Father Joseph Fonti approached the altar to lead one of dozens of celebration masses in honor of San Paolino and Our Lady of Mount Carmel for the last time last week.
“I feel like a kid who is enjoying something so much when his mother says, you have to share with your brother,” said Father Fonti, who will be stepping down in August, moving to the Brooklyn Queens Dioceses’ seminary in Douglaston, while Monsignor Joseph Calise will assume the duties of the parish. “I want to share this gift with the next pastor. It has been an uplifting part of my life and I’m sure it will be one for him too.”
While the annual feast’s signature event, the Dancing of the Giglio and the Boat attracts tens of thousands of revelers on Sundays during Feast Week, thousands of pilgrims from as far away as Florida, Chicago and Rhode Island join Williamsburg parishioners to attend High Mass and participate in devotionals at Our Lady of Mount Carmel Church (1 Havemayer Street).
The festival serves as a family reunion, fundraiser and communal devotion all wrapped up into a week-long series of masses and parades. Nine masses alone took place on the Feast Day of Our Lady of Mount Carmel on July 16, in English, Spanish, Italian, Polish and Creole. Haitians from Brooklyn, Queens and Manhattan took two or three buses to practice their devotion during high mass at 3 p.m. and 8 p.m. and walk in the procession through the streets of Williamsburg.
Assemblyman Joseph Lentol, who has been coming to the Feast for the past 35 years, attended the festival’s Coronation Mass on July 9. He believes that the festival has become more of a media event than in the past, as an increasing number of former parishioners return to Williamsburg for the Dancing of the Giglio.
“This particular mass is important because it opens the feast and it is before the public spectacle,” Lentol said. “It gives locals the opportunity to celebrate the mass together.”
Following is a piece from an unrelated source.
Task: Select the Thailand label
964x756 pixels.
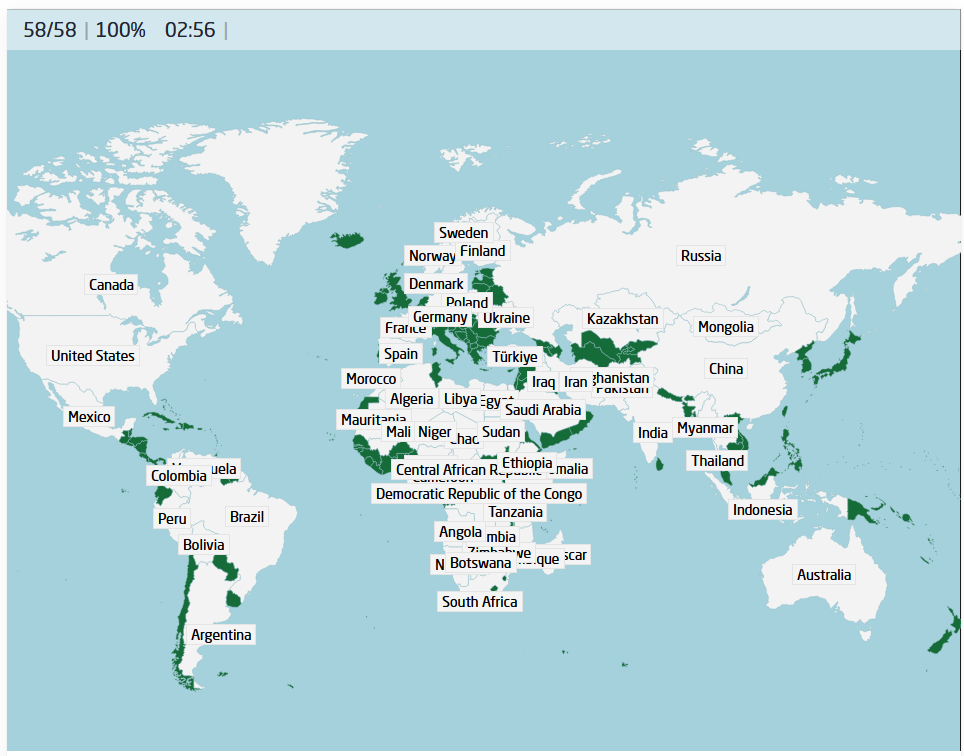Action: click(718, 461)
Father Fonti stated that while the parish has lost some population due to real estate pressures and shifting demographics, baptisms remain stable and the community continues to support the parish.
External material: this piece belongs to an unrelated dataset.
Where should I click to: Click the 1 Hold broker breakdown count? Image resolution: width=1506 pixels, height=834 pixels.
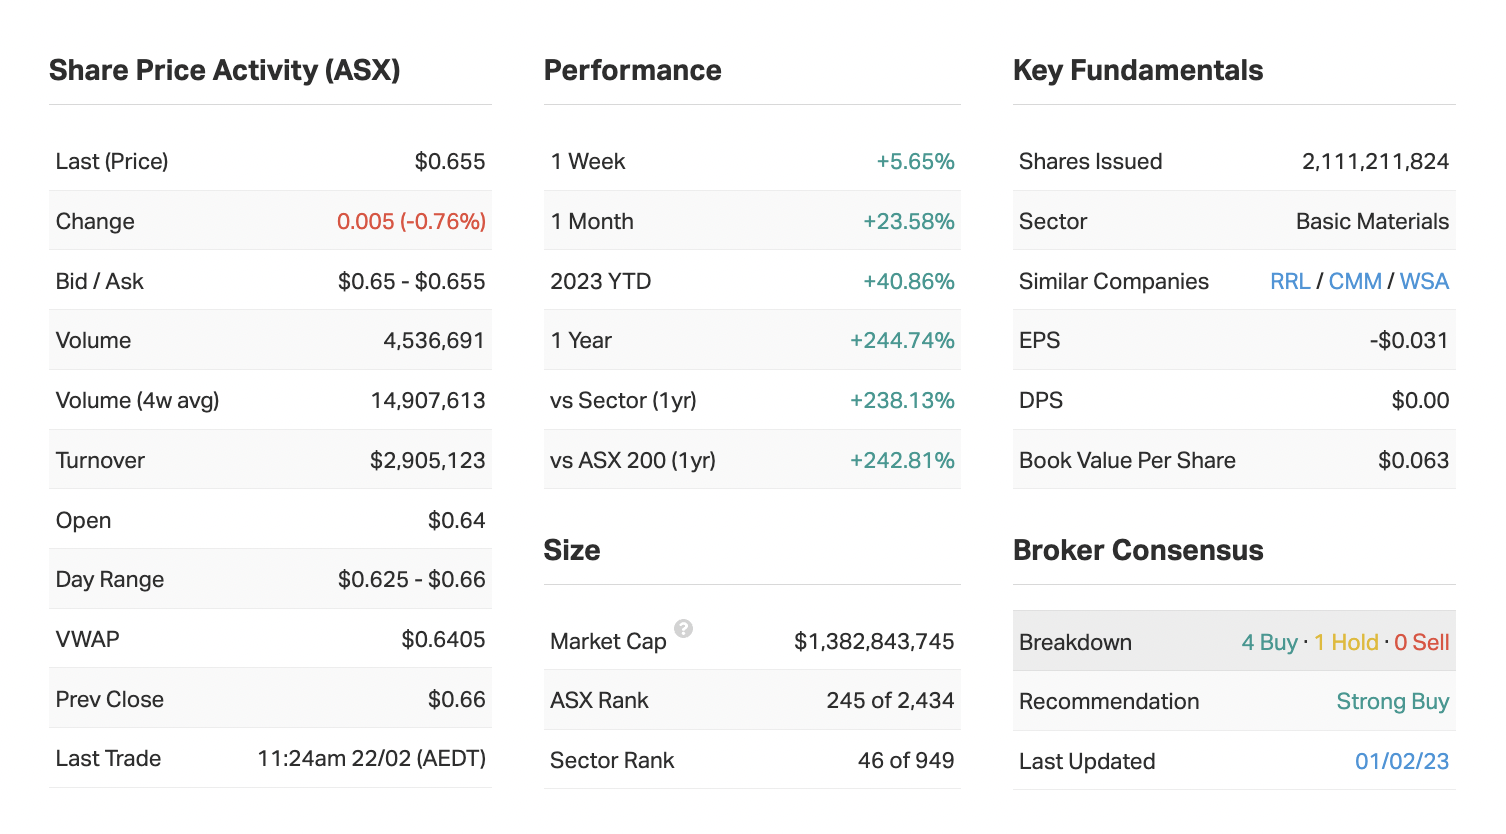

“We are grateful for the membership we have and the welcome mat is at the door,” Fonti said. “We are building new bridges and we want to be a house of welcome. This neighborhood becomes a lifelong romance for people.”
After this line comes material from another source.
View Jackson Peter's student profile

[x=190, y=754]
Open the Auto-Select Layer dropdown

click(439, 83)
The parish raises much of its funding through the series of events and fundraisers that occur during Feast Week, attended by many former Brooklyn residents who have maintained an attachment to the church and pilgrims making devotional journeys.
“The nucleus of the neighborhood has spread out but there’s a steady influx of newcomers,” said Dan Konefal, a religious instructor and Williamsburg resident. “We want more people seeing what we’re doing and coming in.”
At the 3 p.m. Celebration Mass in honor of Our Lady of Mount Carmel on July 16, Reverend Octavio Cisneros, an Auxiliary Bishop of Brooklyn, urged parishioners to not be afraid and leave their troubles at the church steps.
“Do not be afraid for you have found favor with God,” Cisneros said. “Whoever has God lacks nothing. God alone suffices.”
At the end of the mass parishioners and pilgrims alike prepared to carry the Statue of Our Lady of Mount Carmel through the streets of Williamsburg, bringing the customs of the church into a community that has rapidly changed around it. As Father Fonti and Monsignor Calise bounded down the steps to join the procession, Ben Kasmider, a parishioner from Queens reflected the mixed emotions he experienced during the week’s ceremonies.
“The parades are a bit of bread and circus but the masses were beautiful,” Kasmider said.